Using the records below, copy out exactly the line that contains "Where should I click to: Click the" and every line that follows it, up to and including the last, and no others.

(Records from a dataset)
——————————

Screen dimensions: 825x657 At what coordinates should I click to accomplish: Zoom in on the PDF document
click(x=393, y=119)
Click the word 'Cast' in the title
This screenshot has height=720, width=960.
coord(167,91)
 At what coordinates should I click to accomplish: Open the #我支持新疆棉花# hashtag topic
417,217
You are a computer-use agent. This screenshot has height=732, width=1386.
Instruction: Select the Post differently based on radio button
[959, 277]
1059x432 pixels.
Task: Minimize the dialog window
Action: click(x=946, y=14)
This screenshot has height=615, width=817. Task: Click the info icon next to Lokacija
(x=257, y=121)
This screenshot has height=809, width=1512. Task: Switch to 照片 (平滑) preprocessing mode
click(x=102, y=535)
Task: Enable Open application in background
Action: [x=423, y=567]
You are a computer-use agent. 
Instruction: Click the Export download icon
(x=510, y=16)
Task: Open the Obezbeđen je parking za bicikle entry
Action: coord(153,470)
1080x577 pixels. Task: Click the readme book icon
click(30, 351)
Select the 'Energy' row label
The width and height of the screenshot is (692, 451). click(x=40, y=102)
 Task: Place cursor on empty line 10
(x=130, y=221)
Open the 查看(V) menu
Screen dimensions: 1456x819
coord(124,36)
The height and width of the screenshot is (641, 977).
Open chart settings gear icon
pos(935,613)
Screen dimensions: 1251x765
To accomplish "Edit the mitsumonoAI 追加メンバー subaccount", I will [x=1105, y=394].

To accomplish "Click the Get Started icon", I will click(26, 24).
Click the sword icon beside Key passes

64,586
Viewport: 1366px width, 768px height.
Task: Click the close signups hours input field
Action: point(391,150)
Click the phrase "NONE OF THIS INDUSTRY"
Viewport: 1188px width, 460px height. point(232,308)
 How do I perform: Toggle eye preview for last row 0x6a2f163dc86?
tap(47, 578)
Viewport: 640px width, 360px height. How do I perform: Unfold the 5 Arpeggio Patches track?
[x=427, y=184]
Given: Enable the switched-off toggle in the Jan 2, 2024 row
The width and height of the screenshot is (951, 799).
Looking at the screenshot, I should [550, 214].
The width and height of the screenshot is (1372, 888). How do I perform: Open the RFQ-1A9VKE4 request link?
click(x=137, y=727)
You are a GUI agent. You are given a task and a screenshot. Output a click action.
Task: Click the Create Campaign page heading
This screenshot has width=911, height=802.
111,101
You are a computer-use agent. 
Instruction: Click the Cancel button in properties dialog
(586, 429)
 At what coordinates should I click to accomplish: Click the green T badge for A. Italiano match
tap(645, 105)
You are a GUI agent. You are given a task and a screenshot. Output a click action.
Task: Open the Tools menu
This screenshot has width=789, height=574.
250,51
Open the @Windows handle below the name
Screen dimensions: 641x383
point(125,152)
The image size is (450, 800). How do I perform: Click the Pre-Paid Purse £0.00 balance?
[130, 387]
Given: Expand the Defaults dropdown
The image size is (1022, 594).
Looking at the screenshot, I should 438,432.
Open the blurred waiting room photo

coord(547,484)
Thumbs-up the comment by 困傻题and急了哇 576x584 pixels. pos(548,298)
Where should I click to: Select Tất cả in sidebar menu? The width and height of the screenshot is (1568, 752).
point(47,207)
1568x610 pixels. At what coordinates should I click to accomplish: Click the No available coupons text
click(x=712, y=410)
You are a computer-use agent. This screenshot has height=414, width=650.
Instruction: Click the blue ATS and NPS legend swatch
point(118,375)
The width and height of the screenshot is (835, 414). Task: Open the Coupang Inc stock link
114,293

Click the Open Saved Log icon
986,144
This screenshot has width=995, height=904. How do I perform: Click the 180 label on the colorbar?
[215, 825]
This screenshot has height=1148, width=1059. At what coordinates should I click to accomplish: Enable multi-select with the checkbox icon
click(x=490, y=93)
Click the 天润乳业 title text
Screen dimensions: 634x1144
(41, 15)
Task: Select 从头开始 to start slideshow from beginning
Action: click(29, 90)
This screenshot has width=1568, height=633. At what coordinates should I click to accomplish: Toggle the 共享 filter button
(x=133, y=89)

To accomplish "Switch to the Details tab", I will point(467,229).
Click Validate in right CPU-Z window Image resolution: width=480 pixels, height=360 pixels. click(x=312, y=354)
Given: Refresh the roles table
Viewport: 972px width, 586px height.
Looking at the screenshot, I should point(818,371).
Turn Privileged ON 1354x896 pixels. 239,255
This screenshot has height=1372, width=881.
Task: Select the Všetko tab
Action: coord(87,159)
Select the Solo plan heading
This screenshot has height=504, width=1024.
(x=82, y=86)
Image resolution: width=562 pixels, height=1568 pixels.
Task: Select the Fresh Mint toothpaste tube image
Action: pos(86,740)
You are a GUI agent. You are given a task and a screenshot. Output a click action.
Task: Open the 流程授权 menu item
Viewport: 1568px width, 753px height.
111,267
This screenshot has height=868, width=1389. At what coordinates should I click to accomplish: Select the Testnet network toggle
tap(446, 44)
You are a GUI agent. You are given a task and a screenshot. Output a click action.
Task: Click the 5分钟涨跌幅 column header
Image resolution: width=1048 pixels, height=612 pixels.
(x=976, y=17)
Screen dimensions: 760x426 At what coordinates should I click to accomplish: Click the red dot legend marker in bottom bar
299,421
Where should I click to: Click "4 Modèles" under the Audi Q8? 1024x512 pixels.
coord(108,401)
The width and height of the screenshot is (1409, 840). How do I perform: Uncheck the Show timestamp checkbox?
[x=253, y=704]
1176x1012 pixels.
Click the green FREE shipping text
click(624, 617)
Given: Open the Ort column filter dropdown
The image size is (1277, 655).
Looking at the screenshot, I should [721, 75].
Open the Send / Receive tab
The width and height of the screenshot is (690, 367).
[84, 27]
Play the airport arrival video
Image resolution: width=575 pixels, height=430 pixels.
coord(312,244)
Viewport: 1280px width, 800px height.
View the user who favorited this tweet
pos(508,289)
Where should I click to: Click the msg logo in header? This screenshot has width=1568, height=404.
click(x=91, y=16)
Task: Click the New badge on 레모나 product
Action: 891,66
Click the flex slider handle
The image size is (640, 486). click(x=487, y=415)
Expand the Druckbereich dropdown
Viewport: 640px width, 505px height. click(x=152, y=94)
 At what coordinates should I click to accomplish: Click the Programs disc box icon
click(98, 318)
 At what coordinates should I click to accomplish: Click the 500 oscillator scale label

——————————

# RESPONSE TO THIS EXERCISE:
Where should I click to: Click the msg logo in header? This screenshot has width=1568, height=404.
click(x=91, y=16)
Task: Click the New badge on 레모나 product
Action: 891,66
Click the flex slider handle
The image size is (640, 486). click(x=487, y=415)
Expand the Druckbereich dropdown
Viewport: 640px width, 505px height. click(x=152, y=94)
 At what coordinates should I click to accomplish: Click the Programs disc box icon
click(98, 318)
 At what coordinates should I click to accomplish: Click the 500 oscillator scale label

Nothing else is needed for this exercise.